All of the entries are to be restated word for word.
Given entries Start Marker
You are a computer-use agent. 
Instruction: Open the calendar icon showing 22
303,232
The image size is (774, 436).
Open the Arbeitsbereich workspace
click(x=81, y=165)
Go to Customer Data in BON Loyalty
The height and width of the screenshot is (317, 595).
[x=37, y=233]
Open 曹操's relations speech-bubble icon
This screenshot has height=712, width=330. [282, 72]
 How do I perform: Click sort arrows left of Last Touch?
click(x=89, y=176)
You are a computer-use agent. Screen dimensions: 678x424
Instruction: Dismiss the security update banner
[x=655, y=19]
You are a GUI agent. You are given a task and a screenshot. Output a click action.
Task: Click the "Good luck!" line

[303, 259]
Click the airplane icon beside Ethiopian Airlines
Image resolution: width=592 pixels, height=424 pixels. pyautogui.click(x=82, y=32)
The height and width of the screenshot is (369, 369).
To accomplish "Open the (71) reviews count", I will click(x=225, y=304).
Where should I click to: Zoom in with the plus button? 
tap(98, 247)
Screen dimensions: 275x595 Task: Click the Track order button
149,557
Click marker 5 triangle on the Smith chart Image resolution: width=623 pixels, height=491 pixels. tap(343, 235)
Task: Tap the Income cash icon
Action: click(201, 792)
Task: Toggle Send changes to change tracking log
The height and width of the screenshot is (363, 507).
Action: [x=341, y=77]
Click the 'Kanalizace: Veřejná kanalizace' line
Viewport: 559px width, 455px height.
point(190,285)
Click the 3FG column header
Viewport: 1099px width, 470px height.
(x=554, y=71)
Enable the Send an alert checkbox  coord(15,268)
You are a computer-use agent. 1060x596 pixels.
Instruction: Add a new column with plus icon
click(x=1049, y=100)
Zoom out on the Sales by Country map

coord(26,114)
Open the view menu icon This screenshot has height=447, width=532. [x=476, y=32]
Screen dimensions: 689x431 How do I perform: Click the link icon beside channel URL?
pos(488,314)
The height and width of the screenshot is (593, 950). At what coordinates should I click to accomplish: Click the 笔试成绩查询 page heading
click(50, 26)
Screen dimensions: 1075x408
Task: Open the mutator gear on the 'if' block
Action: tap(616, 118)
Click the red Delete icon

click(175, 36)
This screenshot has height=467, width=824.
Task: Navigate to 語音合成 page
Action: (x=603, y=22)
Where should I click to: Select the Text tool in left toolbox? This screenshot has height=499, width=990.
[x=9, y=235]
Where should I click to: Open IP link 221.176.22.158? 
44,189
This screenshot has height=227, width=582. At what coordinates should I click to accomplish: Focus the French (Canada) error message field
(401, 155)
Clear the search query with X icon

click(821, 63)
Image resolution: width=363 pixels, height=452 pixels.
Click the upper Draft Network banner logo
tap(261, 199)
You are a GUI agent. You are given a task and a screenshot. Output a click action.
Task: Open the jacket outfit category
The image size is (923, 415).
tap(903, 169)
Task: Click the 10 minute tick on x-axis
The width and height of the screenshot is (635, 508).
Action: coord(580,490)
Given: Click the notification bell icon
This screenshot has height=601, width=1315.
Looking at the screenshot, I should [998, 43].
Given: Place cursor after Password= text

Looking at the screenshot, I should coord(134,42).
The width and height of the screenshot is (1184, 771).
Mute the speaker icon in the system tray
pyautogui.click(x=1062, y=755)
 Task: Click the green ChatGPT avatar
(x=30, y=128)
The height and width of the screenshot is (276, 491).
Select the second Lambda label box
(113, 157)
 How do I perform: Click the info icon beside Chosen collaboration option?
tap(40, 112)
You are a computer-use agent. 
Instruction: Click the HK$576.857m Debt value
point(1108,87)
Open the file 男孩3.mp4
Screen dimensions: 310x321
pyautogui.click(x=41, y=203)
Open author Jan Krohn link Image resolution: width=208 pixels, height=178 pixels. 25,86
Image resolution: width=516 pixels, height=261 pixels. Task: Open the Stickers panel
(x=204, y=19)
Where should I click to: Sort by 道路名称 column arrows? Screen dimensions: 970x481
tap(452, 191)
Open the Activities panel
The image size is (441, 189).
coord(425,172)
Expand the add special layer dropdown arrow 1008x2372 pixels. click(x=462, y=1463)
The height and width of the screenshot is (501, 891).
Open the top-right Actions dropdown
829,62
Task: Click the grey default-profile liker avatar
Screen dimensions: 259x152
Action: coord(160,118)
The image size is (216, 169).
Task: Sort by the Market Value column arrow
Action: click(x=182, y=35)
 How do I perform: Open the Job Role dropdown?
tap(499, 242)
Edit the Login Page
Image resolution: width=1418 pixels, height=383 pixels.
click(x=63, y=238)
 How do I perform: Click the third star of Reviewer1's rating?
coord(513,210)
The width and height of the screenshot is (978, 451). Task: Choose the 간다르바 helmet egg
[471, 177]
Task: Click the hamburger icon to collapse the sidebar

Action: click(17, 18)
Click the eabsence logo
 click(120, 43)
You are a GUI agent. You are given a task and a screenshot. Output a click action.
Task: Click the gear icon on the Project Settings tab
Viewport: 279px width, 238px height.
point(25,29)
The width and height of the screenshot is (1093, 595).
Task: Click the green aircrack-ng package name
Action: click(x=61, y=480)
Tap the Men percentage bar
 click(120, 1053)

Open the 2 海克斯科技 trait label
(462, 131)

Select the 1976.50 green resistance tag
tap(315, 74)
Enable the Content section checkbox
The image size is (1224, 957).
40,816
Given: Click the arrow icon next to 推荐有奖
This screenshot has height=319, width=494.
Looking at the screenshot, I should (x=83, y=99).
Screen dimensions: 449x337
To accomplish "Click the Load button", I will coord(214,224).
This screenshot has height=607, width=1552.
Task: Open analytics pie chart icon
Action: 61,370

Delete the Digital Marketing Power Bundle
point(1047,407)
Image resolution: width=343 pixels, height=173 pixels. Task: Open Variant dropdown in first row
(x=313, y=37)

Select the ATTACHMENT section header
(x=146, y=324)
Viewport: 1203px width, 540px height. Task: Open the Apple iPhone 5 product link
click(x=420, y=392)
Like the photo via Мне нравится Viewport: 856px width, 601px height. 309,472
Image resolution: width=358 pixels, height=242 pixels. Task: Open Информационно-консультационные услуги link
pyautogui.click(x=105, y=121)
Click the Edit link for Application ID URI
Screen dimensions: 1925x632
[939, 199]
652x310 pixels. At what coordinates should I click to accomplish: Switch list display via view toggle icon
Given entries End Marker
▸ **Response to the exercise**
You are a computer-use agent. 
Instruction: Open the calendar icon showing 22
303,232
The image size is (774, 436).
Open the Arbeitsbereich workspace
click(x=81, y=165)
Go to Customer Data in BON Loyalty
The height and width of the screenshot is (317, 595).
[x=37, y=233]
Open 曹操's relations speech-bubble icon
This screenshot has height=712, width=330. [282, 72]
 How do I perform: Click sort arrows left of Last Touch?
click(x=89, y=176)
You are a computer-use agent. Screen dimensions: 678x424
Instruction: Dismiss the security update banner
[x=655, y=19]
You are a GUI agent. You are given a task and a screenshot. Output a click action.
Task: Click the "Good luck!" line

[303, 259]
Click the airplane icon beside Ethiopian Airlines
Image resolution: width=592 pixels, height=424 pixels. pyautogui.click(x=82, y=32)
The height and width of the screenshot is (369, 369).
To accomplish "Open the (71) reviews count", I will click(x=225, y=304).
Where should I click to: Zoom in with the plus button? 
tap(98, 247)
Screen dimensions: 275x595 Task: Click the Track order button
149,557
Click marker 5 triangle on the Smith chart Image resolution: width=623 pixels, height=491 pixels. tap(343, 235)
Task: Tap the Income cash icon
Action: click(201, 792)
Task: Toggle Send changes to change tracking log
The height and width of the screenshot is (363, 507).
Action: [x=341, y=77]
Click the 'Kanalizace: Veřejná kanalizace' line
Viewport: 559px width, 455px height.
point(190,285)
Click the 3FG column header
Viewport: 1099px width, 470px height.
(x=554, y=71)
Enable the Send an alert checkbox  coord(15,268)
You are a computer-use agent. 1060x596 pixels.
Instruction: Add a new column with plus icon
click(x=1049, y=100)
Zoom out on the Sales by Country map

coord(26,114)
Open the view menu icon This screenshot has height=447, width=532. [x=476, y=32]
Screen dimensions: 689x431 How do I perform: Click the link icon beside channel URL?
pos(488,314)
The height and width of the screenshot is (593, 950). At what coordinates should I click to accomplish: Click the 笔试成绩查询 page heading
click(50, 26)
Screen dimensions: 1075x408
Task: Open the mutator gear on the 'if' block
Action: tap(616, 118)
Click the red Delete icon

click(175, 36)
This screenshot has height=467, width=824.
Task: Navigate to 語音合成 page
Action: (x=603, y=22)
Where should I click to: Select the Text tool in left toolbox? This screenshot has height=499, width=990.
[x=9, y=235]
Where should I click to: Open IP link 221.176.22.158? 
44,189
This screenshot has height=227, width=582. At what coordinates should I click to accomplish: Focus the French (Canada) error message field
(401, 155)
Clear the search query with X icon

click(821, 63)
Image resolution: width=363 pixels, height=452 pixels.
Click the upper Draft Network banner logo
tap(261, 199)
You are a GUI agent. You are given a task and a screenshot. Output a click action.
Task: Open the jacket outfit category
The image size is (923, 415).
tap(903, 169)
Task: Click the 10 minute tick on x-axis
The width and height of the screenshot is (635, 508).
Action: coord(580,490)
Given: Click the notification bell icon
This screenshot has height=601, width=1315.
Looking at the screenshot, I should [998, 43].
Given: Place cursor after Password= text

Looking at the screenshot, I should coord(134,42).
The width and height of the screenshot is (1184, 771).
Mute the speaker icon in the system tray
pyautogui.click(x=1062, y=755)
 Task: Click the green ChatGPT avatar
(x=30, y=128)
The height and width of the screenshot is (276, 491).
Select the second Lambda label box
(113, 157)
 How do I perform: Click the info icon beside Chosen collaboration option?
tap(40, 112)
You are a computer-use agent. 
Instruction: Click the HK$576.857m Debt value
point(1108,87)
Open the file 男孩3.mp4
Screen dimensions: 310x321
pyautogui.click(x=41, y=203)
Open author Jan Krohn link Image resolution: width=208 pixels, height=178 pixels. 25,86
Image resolution: width=516 pixels, height=261 pixels. Task: Open the Stickers panel
(x=204, y=19)
Where should I click to: Sort by 道路名称 column arrows? Screen dimensions: 970x481
tap(452, 191)
Open the Activities panel
The image size is (441, 189).
coord(425,172)
Expand the add special layer dropdown arrow 1008x2372 pixels. click(x=462, y=1463)
The height and width of the screenshot is (501, 891).
Open the top-right Actions dropdown
829,62
Task: Click the grey default-profile liker avatar
Screen dimensions: 259x152
Action: coord(160,118)
The image size is (216, 169).
Task: Sort by the Market Value column arrow
Action: click(x=182, y=35)
 How do I perform: Open the Job Role dropdown?
tap(499, 242)
Edit the Login Page
Image resolution: width=1418 pixels, height=383 pixels.
click(x=63, y=238)
 How do I perform: Click the third star of Reviewer1's rating?
coord(513,210)
The width and height of the screenshot is (978, 451). Task: Choose the 간다르바 helmet egg
[471, 177]
Task: Click the hamburger icon to collapse the sidebar

Action: click(17, 18)
Click the eabsence logo
 click(120, 43)
You are a GUI agent. You are given a task and a screenshot. Output a click action.
Task: Click the gear icon on the Project Settings tab
Viewport: 279px width, 238px height.
point(25,29)
The width and height of the screenshot is (1093, 595).
Task: Click the green aircrack-ng package name
Action: click(x=61, y=480)
Tap the Men percentage bar
 click(120, 1053)

Open the 2 海克斯科技 trait label
(462, 131)

Select the 1976.50 green resistance tag
tap(315, 74)
Enable the Content section checkbox
The image size is (1224, 957).
40,816
Given: Click the arrow icon next to 推荐有奖
This screenshot has height=319, width=494.
Looking at the screenshot, I should (x=83, y=99).
Screen dimensions: 449x337
To accomplish "Click the Load button", I will coord(214,224).
This screenshot has height=607, width=1552.
Task: Open analytics pie chart icon
Action: 61,370

Delete the Digital Marketing Power Bundle
point(1047,407)
Image resolution: width=343 pixels, height=173 pixels. Task: Open Variant dropdown in first row
(x=313, y=37)

Select the ATTACHMENT section header
(x=146, y=324)
Viewport: 1203px width, 540px height. Task: Open the Apple iPhone 5 product link
click(x=420, y=392)
Like the photo via Мне нравится Viewport: 856px width, 601px height. 309,472
Image resolution: width=358 pixels, height=242 pixels. Task: Open Информационно-консультационные услуги link
pyautogui.click(x=105, y=121)
Click the Edit link for Application ID URI
Screen dimensions: 1925x632
[939, 199]
652x310 pixels. At what coordinates should I click to accomplish: Switch list display via view toggle icon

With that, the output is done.